#### Texto para leitura
Discurso sobre (II)
Bruno Roncada (UFF)
Eber Fernandes de Almeida Junior (UFF)
A noção de “discurso sobre” foi desenvolvida por Bethania Mariani em sua tese de doutorado (1996) intitulada O comunismo imaginário: práticas discursivas da imprensa sobre o PCB (1922-1989). No entanto, já há uma elaboração prévia de uma noção discursiva do olhar do outro sobre um objeto – olhar que passa a pertencer também a este mesmo objeto por efeito de dominação ideológica – na obra Terra à vista – discurso do confronto: velho e novo mundo (2022 [1990], p. 24), de Eni Orlandi: “Procuramos nos conhecer conhecendo como a Europa conhece o Brasil. E no discurso das descobertas não encontramos senão modos de tomar posse”. A expressão aparece desenvolvida discursivamente da seguinte forma nesta obra:
O discurso sobre o Brasil ou determina o lugar de que devem falar os brasileiros ou lhes dá voz, sejam os nativos habitantes (os índios), sejam os que vão-se formando ao longo da nossa história. O brasileiro não fala, é falado. E tanto há um silêncio sobre ele, como ele mesmo significa silenciosamente, sem que os sentidos produzidos por essas formas de silêncio sejam menos determinantes do que as falas ‘positivas’ que se fazem ouvir categoricamente (Orlandi, 1990, p. 50, itálicos da autora).
########
:: Objetivo 1 ::
Reproduza palavra por palavra a listagem, começando na linha que contém "498x360 pixels. How do I perform: Click the 476" e terminando no fim da listagem, com as duas pontas incluídas.
A listagem não tem relação alguma com o texto.
#### Dados da tarefa
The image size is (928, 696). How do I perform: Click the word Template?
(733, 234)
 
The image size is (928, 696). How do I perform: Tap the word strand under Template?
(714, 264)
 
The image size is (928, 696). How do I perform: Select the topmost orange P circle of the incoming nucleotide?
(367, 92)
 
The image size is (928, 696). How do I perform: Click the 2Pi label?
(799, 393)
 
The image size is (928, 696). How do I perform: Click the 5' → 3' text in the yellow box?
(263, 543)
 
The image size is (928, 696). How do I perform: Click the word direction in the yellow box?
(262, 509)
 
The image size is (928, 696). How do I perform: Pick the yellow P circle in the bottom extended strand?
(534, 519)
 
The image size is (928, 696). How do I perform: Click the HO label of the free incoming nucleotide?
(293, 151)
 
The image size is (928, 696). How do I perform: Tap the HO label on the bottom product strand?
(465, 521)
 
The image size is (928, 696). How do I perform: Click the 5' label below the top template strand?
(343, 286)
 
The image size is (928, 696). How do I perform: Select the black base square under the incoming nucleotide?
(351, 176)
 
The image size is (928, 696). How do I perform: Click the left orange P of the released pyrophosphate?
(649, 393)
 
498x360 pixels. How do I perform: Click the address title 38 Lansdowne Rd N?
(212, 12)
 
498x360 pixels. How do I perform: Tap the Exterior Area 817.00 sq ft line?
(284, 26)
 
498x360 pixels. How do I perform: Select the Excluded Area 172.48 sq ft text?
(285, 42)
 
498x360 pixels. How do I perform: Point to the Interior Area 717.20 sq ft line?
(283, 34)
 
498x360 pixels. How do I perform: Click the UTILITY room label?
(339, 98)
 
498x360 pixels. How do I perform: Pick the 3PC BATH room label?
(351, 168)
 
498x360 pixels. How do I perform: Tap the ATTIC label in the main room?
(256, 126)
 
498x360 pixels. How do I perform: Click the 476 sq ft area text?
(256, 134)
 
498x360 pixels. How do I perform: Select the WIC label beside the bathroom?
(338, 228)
########
:: Objetivo 2 ::
Qual é o título da tese de doutorado de Bethania Mariani citada no texto?

:: Resposta 1 ::
498x360 pixels. How do I perform: Click the 476 sq ft area text?
(256, 134)
 
498x360 pixels. How do I perform: Select the WIC label beside the bathroom?
(338, 228)

:: Resposta 2 ::
O comunismo imaginário: práticas discursivas da imprensa sobre o PCB (1922-1989).